### Exercise brief
Reproduce every line of the material below word for word, leaving out the pictures.

── Stored records

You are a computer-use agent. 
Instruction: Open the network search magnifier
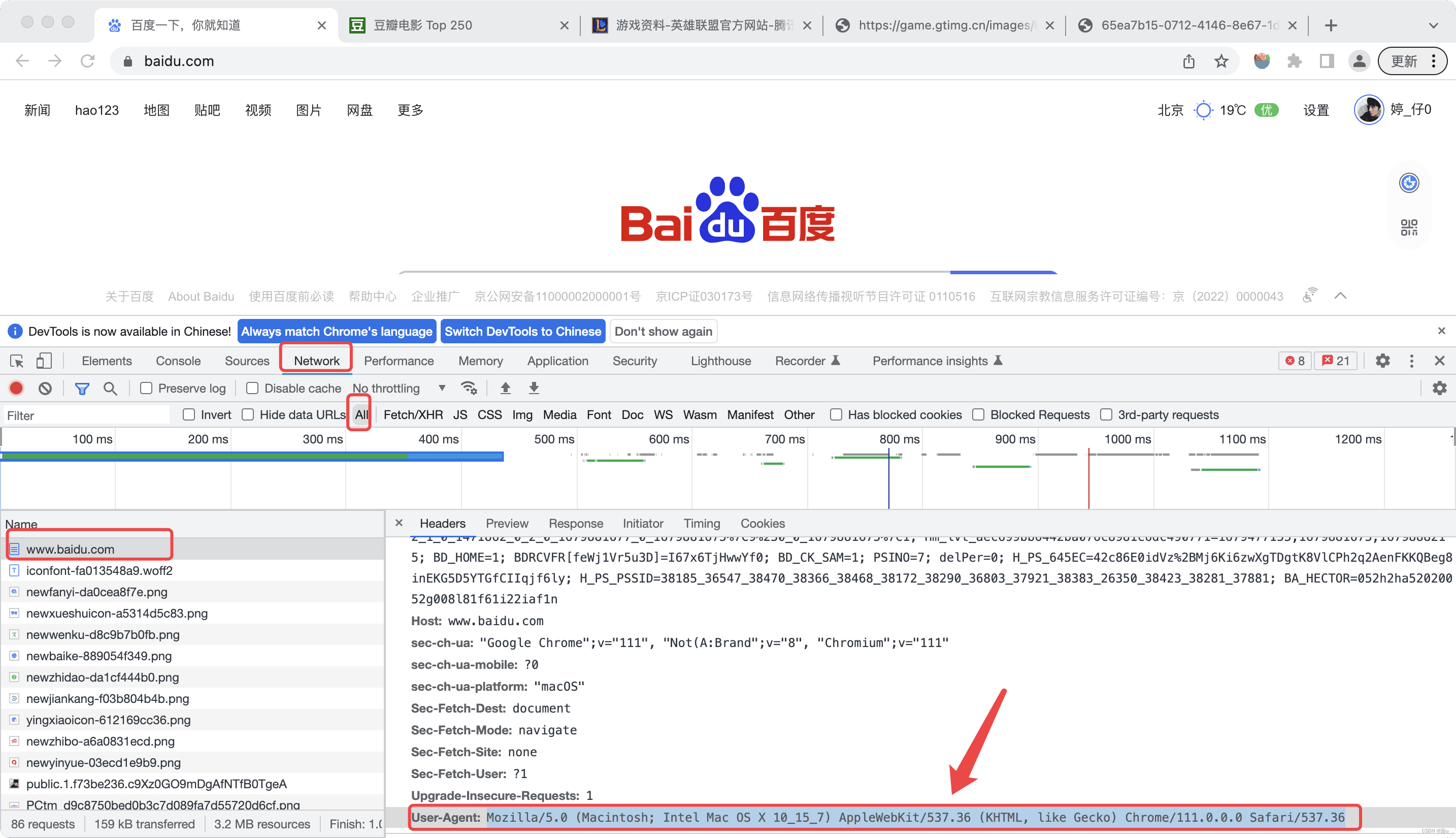pos(110,389)
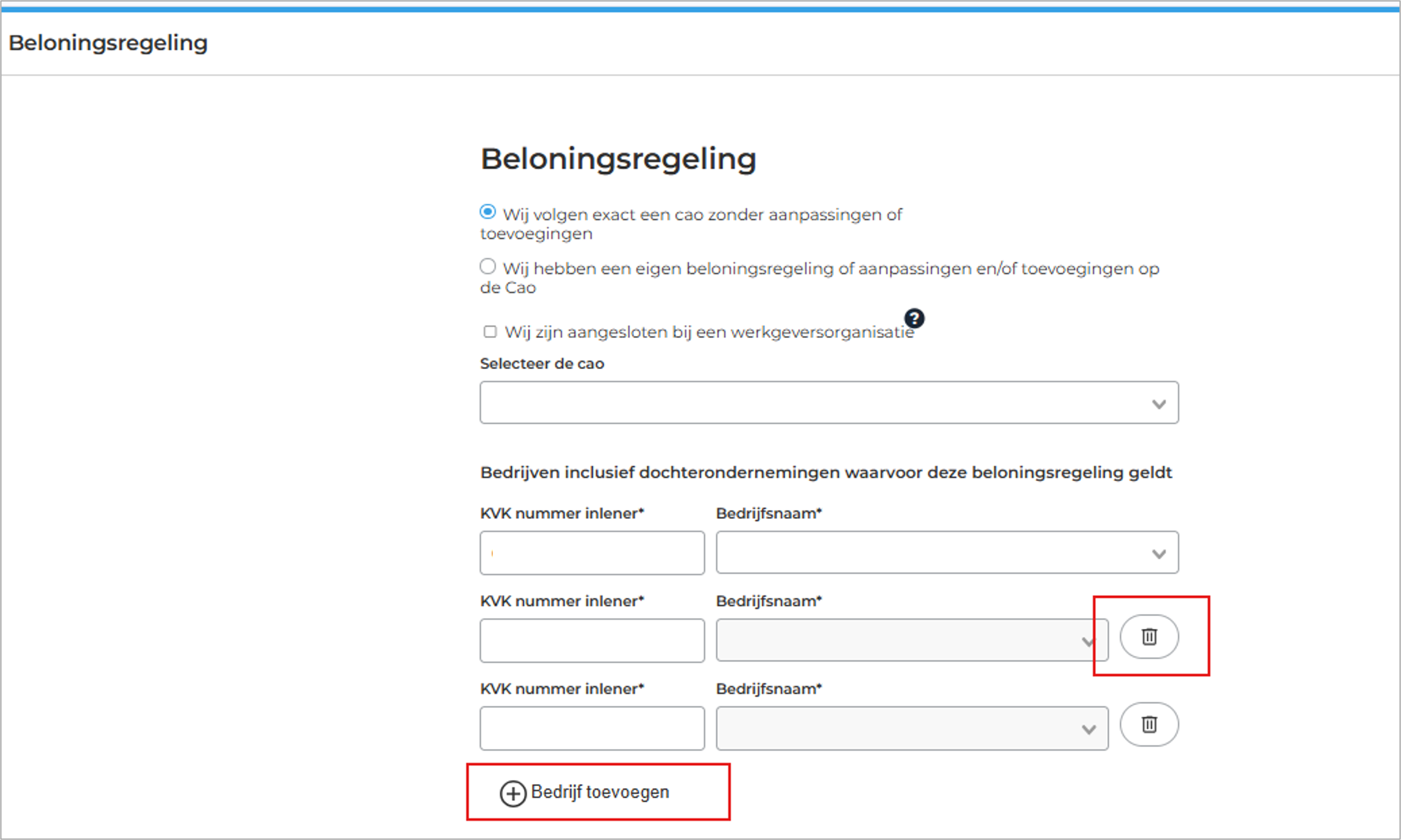
Task: Open the Selecteer de cao dropdown arrow
Action: (1159, 403)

────

### The solution
You are a computer-use agent. 
Instruction: Open the network search magnifier
pos(110,389)
Task: Open the Selecteer de cao dropdown arrow
Action: (1159, 403)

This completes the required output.